Cédric Klapisch ( ; born 4 September 1961) is a French film director, screenwriter and producer.

Life and career
Klapisch was born in Neuilly-sur-Seine, Hauts-de-Seine. He is from a Jewish family; his maternal grandparents were deported to Auschwitz. He studied cinema at the University of Paris III: Sorbonne Nouvelle as well as at the University of Paris VIII. He was rejected on two occasions by the French film school IDHEC (Institut des hautes études cinématographiques), now known as La fémis.  He later attended the film school at New York University from 1983 to 1985. During the 1980s, he started to shoot short films such as In transit or Ce qui me meut. He subsequently worked as a scriptwriter and he became a director for feature films. He has also directed a nature documentary for French television.
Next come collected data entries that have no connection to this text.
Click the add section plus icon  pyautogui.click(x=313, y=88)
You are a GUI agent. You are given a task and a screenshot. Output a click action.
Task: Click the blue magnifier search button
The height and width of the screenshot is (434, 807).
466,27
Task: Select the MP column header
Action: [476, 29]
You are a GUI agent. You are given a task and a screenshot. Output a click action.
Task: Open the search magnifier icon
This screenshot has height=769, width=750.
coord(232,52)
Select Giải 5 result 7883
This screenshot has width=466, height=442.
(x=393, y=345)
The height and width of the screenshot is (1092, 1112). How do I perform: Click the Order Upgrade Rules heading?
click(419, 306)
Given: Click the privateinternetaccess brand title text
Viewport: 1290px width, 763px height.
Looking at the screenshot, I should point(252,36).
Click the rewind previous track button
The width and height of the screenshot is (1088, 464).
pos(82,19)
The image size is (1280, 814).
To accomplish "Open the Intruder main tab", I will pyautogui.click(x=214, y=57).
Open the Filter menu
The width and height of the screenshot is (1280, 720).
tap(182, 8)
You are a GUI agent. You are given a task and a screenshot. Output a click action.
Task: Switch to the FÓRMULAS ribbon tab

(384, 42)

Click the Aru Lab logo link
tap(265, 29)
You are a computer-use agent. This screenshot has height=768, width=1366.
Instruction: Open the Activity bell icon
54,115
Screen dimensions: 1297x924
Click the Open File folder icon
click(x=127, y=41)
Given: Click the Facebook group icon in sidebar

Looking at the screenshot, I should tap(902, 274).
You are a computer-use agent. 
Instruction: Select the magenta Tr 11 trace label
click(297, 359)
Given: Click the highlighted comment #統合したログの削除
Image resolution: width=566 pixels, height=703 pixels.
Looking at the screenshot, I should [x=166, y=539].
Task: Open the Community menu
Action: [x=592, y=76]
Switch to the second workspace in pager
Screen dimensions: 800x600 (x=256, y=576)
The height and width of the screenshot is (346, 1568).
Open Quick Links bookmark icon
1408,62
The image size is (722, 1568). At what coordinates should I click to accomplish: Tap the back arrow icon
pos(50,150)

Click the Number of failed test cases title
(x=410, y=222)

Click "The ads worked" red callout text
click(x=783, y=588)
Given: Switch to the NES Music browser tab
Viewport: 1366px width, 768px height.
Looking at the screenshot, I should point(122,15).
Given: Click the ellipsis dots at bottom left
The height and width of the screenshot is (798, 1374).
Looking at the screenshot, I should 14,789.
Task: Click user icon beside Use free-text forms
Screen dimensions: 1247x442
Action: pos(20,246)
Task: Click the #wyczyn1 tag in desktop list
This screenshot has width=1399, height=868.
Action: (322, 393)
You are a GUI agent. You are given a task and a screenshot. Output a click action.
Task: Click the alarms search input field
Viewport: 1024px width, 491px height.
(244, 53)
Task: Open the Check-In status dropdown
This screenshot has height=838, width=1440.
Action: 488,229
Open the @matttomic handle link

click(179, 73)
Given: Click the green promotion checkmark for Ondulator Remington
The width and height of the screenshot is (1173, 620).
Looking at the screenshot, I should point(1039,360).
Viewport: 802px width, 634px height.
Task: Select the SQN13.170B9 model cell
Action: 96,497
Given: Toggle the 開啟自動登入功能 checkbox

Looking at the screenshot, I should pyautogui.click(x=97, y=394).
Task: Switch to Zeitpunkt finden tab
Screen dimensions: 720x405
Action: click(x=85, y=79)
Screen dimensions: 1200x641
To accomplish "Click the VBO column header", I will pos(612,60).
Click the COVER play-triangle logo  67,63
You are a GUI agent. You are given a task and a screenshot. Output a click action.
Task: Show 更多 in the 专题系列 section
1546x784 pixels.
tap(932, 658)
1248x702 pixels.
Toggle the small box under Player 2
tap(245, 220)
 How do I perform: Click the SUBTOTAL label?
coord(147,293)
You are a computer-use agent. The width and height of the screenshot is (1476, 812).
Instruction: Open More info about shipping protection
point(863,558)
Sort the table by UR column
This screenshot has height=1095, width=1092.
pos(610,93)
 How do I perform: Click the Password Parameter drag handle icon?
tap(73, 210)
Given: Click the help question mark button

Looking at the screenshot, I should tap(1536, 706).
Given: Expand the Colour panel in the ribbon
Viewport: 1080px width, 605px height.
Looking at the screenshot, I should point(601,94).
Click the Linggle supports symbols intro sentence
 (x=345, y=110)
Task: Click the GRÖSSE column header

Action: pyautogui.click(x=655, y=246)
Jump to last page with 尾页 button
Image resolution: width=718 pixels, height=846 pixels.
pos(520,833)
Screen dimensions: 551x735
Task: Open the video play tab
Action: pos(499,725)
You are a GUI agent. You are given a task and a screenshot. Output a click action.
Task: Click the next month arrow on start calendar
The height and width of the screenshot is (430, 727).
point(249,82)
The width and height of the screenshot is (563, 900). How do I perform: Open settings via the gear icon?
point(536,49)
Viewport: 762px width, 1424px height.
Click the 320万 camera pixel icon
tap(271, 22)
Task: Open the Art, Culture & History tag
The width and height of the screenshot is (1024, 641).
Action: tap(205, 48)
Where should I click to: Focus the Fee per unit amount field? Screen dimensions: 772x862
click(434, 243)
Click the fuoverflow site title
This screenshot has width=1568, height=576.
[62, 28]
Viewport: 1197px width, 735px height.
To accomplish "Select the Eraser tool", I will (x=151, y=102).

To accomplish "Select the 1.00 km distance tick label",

In 1992, Klapisch shot his first feature film, Riens du tout. A year later, a TV channel asked him to make a film about high school life, set in 1975, Le péril jeune.  The film had a very small budget and featured Romain Duris and Vincent Elbaz, who would become two of his favourite actors.  Due to its success when broadcast on TV, the film was released in the theaters two years later.  During the 1990s, Klapisch made three short films to encourage the use of condoms in combatting AIDS: La chambre, Le Poisson Rouge and Le Ramoneur des Lilas.

In 1996, Klapisch gained greater international recognition after he directed two divergent films, Chacun cherche son chat (When the Cat's Away), and an adaptation of the French theatre comedy Un air de famille.  Agnès Jaoui and Jean-Pierre Bacri, the two scriptwriters and main actors, asked him to adapt the play into a film.  The film received César Awards for the script and for the female and male supporting roles, Catherine Frot and Jean-Pierre Daroussin.  His next film, Peut-être (Maybe), from 1999, featured Jean-Paul Belmondo, Duris and Elbaz.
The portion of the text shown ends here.